In the material below, find the line with "Instruction: Open the Response Headers tab" and the line with "Click the round profile logo icon", then output those two lines and every line between them, exactly.

== Task input ==
┌──

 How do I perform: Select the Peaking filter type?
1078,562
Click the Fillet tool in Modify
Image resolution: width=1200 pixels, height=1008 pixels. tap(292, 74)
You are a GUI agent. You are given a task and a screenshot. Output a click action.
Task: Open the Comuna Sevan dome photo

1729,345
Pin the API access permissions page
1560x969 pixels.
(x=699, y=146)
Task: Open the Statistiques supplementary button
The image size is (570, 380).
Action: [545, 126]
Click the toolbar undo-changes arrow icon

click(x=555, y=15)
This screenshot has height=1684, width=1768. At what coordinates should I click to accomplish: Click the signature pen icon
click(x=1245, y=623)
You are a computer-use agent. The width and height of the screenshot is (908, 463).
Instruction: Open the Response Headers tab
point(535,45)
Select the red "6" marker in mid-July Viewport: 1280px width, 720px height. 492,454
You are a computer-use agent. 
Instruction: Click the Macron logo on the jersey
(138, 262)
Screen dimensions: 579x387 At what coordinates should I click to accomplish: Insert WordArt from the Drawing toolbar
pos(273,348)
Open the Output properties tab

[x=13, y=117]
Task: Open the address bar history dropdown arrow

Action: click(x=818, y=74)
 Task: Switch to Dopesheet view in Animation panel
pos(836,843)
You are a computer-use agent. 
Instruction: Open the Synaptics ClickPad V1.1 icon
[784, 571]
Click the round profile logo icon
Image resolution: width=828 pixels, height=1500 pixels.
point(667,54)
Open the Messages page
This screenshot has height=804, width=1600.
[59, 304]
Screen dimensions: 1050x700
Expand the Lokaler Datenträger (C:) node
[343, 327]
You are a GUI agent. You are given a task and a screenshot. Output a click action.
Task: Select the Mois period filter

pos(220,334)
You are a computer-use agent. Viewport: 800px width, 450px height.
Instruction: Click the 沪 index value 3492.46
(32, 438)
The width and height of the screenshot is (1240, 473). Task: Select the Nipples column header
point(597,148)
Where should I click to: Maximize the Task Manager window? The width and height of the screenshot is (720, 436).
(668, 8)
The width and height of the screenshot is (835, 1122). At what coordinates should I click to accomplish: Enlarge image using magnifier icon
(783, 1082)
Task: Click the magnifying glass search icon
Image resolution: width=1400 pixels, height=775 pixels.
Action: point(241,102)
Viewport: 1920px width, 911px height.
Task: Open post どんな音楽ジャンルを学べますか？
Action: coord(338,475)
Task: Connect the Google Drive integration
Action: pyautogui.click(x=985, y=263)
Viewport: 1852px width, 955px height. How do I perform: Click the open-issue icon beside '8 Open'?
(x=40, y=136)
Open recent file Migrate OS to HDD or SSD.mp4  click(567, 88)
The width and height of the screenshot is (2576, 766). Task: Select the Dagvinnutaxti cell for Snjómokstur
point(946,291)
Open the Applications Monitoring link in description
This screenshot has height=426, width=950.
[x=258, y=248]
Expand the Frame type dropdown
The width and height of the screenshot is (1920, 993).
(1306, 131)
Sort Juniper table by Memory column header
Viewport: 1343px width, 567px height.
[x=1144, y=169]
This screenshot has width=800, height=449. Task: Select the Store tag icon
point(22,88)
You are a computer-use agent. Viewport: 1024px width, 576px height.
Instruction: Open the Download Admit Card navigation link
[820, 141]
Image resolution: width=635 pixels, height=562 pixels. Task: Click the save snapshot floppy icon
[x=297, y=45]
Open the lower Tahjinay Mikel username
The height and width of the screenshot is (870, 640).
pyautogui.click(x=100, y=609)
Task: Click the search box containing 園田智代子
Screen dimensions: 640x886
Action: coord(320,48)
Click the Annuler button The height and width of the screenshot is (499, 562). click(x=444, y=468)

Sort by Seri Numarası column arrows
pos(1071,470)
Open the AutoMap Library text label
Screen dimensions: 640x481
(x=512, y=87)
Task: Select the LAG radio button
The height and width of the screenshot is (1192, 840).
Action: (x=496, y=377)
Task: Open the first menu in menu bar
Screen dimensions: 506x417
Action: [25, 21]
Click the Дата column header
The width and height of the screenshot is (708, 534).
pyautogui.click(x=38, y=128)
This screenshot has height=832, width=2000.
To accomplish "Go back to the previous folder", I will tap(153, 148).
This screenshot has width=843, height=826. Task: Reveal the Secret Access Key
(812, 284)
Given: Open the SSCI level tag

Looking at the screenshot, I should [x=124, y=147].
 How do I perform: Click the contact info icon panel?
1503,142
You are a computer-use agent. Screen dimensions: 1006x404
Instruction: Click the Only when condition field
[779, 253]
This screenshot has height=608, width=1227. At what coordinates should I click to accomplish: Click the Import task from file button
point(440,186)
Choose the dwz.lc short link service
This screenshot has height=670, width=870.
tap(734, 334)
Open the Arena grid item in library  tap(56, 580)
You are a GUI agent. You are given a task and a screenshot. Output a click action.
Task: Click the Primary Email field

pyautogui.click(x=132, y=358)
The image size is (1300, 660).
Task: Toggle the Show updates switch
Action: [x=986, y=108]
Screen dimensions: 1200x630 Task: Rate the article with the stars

└──

== Answer box ==
Instruction: Open the Response Headers tab
point(535,45)
Select the red "6" marker in mid-July Viewport: 1280px width, 720px height. 492,454
You are a computer-use agent. 
Instruction: Click the Macron logo on the jersey
(138, 262)
Screen dimensions: 579x387 At what coordinates should I click to accomplish: Insert WordArt from the Drawing toolbar
pos(273,348)
Open the Output properties tab

[x=13, y=117]
Task: Open the address bar history dropdown arrow

Action: click(x=818, y=74)
 Task: Switch to Dopesheet view in Animation panel
pos(836,843)
You are a computer-use agent. 
Instruction: Open the Synaptics ClickPad V1.1 icon
[784, 571]
Click the round profile logo icon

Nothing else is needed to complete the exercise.